Rachel laughed. “I knew I'd seen two of him in there. There's more to your master than meets the eye.”

“He is used to thinking in parallels, Miss Hael.”

At last they reached Burntwater. Jetties and wooden buildings loomed out of the grey air. They tied up against a wharf at the easternmost end of the settlement and clambered up onto the muddy promenade flanked by old shingled houses. This waterfront street ran all the way to the warehouses at the center of the town's dock area. Rachel recognized the buildings from the earlier battle that had taken place there… would take place there. The fight, the mass evacuation-none of it had happened yet.

“You have a plan,” Rachel's older self said.

“I did, but now I don't know what to do. Anything I try might destroy the future.”

“Stick with your plan. I'll be watching for the instant that something may go wrong.”

“But you don't know what my plan is.”

“You intend to meet with Iron Head and warn him about what's about to happen. You'll plead with him not to attack Dill-and to keep all of this a secret from the version of yourself now approaching. And then you'll get him to pass a message on to Dill himself, so our giant friend knows exactly how to escape his enemies.”

Rachel gaped. “How did you know that?”

“Because it's exactly what I did.”

“But… you stayed in Herica and built decoys. You were never here.”

The other woman nodded. “I put the Hericans to work on their rafts, but did you really think I'd stay with them and merely chop wood when Burntwater was only an hour across the lake?” She lifted her blouse and withdrew a short knife hidden there. She examined the blade and then stuffed it back into her belt. “No, sis, while the Hericans laboured, I rowed across here and did exactly what you are about to do now. I was waiting here in Burntwater before you ever reached the town. Didn't you think it strange how Iron Head used your surname before he could have known it?”

So what's the truth, Miss Hael? Rachel recalled the captain's words.

“And didn't you wonder why he wanted to crawl inside Dill's skull?” the other Rachel added. “He was delivering the same message you are about to give him. He told Dill how to escape from Menoa's arconites.” She paused while Rachel took this in. “When you met me there on the lake,” she said, “I was actually on my way back to Kevin's Jetty.”
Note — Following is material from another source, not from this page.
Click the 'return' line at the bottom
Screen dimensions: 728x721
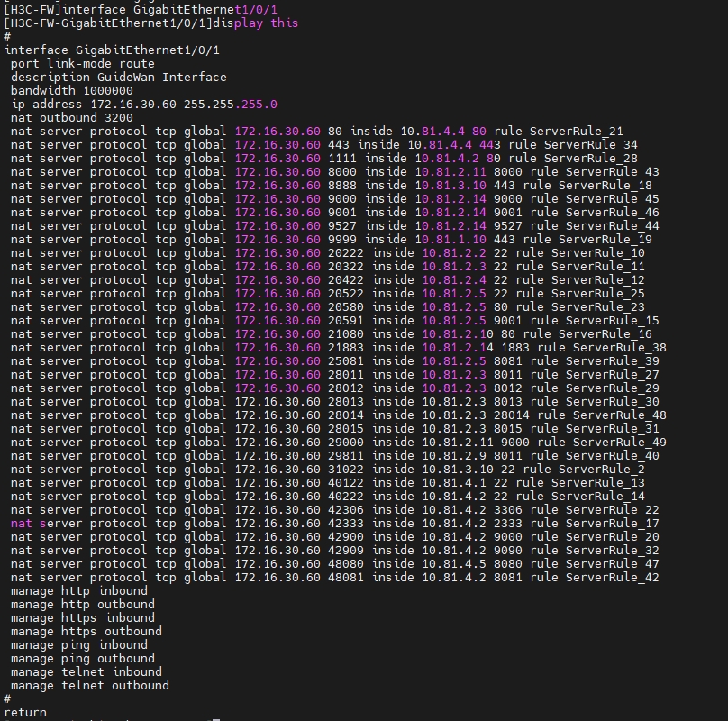click(x=25, y=712)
Rachel's thoughts spun. She felt somehow betrayed. “So now it's my turn to do what you did?” she said. “Except the only difference this time round is that I didn't contact the Hericans. There are no decoys out on the lake. You could have met me at Kevin's Jetty and just told me the truth. Why didn't you do that?”

Her older self said nothing.

“What are you hiding?”

She shook her head. “I'm sorry, sis.”

Garstone checked his timepiece. “Ladies, might I suggest-”

“I know!” both women said at once.

Rachel took a deep breath. “Where do we find Iron Head?”